I fell asleep last night with your letters by my side.
There must have been a hundred pages,
Scented with the love I've been dreaming of every day.
So it is true that I read all of them before sleep sometimes,
Just once in a little while,
Slowly like the way I long to caress your lips.
And the softness of your touch haunts my every dream,
Like this longing I have of you,
Burning ever so precariously in this moment of my heart.
When I’m not talking to you, I’m thinking of you.
When you’re away, I’m hurting inside for you.
Hurt for you.
I miss you.
When I’m talking to you, I’m thinking of us.

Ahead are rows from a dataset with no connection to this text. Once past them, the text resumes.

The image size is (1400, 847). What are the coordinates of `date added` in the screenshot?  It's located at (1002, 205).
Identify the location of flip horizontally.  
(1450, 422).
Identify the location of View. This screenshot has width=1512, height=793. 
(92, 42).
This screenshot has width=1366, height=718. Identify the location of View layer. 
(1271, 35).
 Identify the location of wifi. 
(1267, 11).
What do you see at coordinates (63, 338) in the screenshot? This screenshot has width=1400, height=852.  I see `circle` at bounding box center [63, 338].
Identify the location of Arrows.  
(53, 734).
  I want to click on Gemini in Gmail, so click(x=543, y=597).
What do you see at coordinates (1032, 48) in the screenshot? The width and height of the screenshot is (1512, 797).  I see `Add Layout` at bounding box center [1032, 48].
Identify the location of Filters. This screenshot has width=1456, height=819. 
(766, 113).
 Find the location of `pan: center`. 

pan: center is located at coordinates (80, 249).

When you’re with me I come alive.
Alive for you.
I love you.
I can’t stop thinking about you.
It’s like you’re stuck in my head.
I think about you everyday.
You say you love me
And I know you mean it too.
But without you here I’m just dead.
I walk alone in town and run when I see someone I know.
When I get to that one place where it all happened,
I just breakdown.
My heart isn’t like it was before.
I always ask myself “where are you?” and “when will you come back?”
I always end up waiting for an answer to come.
Nothing came and it just crushed me inside.
When you’re not here I feel like I should be dead.
When I see couples kissing in public and saying those words,
It hurts me, and I wish it was you and me.
I miss you like whoa, and this poem can’t even explain how much.